At times t6, t7, t8, the further nodes receive reply messages R3 on the explorer message E3. When reply messages R3 are received from all nodes that have acknowledged reception of explorer message E3 or a timeout has released, the reply messages R3 are compiled with any additional information from the further node itself into a reply message R2, which is sent at time t10. Different reply messages R2 on the explorer message E2 are received by the 2nd nodes at times t9, t11 and t14. When reply messages R2 are received from all nodes that have acknowledged reception of explorer message E2, the reply messages R2 are compiled and any additional information from the 2nd nodes themselves is added into a reply message R1, which is sent at time t16. Different reply messages R1 on the explorer message E1 are received by the 1st node at times t15, t17 and t20. When reply messages R1 are received from all nodes that have acknowledged reception of explorer message E1, the reply messages R1 are finally compiled and at time t21, the 1st node can evaluate the results of the explorer message. The evaluation can take place a time T after the original explorer message E1 was transmitted. If appropriate, the 1st node may then perform any further necessary network management operations based on the compilation.

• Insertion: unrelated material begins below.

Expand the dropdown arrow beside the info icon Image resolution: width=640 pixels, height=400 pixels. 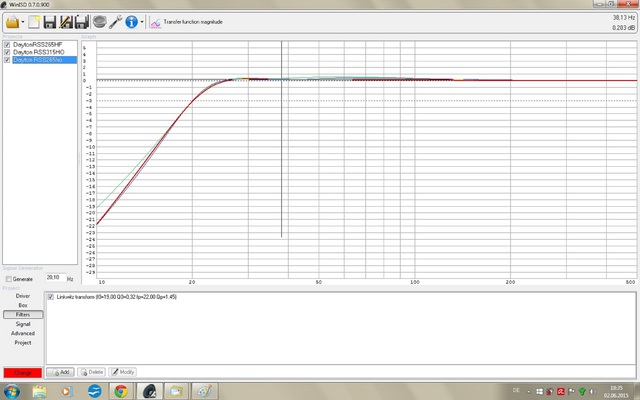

In a particular embodiment, the acknowledgement messages are identical to the forwarded explorer message. With reference to FIG. 2, the acknowledge message A1 may e.g. be identical to the explorer message E2. This is possible since the intended receiver of the acknowledge message, in this case the 1st node, can detect that the received message A1 is associated with the same explorer message E1 that the 1st node sent very recently. Since the A1 comprises information, explicitly or implicitly, about the sending node, in this case one of the 2nd nodes, the 1st node knows that the 2nd node indeed has received the original explorer message E1. This may simplify the message creation procedures.

Since the communication network is assumed to be dynamic, a situation may occur, where an explorer message is received and acknowledged, but where the corresponding link fails before the reply message is returned. In such a case, the node that transmitted the explorer message may wait for a reply that can not be distributed through the earlier operating link. The node sending the reply message may neither know about the broken link.

A solution is preferably to apply also acknowledgements of receipt of reply messages. With reference to FIG. 2, when the 2nd nodes at time t11 receives the reply message R2, the 2nd nodes sends back at time t12 a reply acknowledgement message RA2 to the further node sending the reply message, which reply acknowledgement message RA2 is received at time t13.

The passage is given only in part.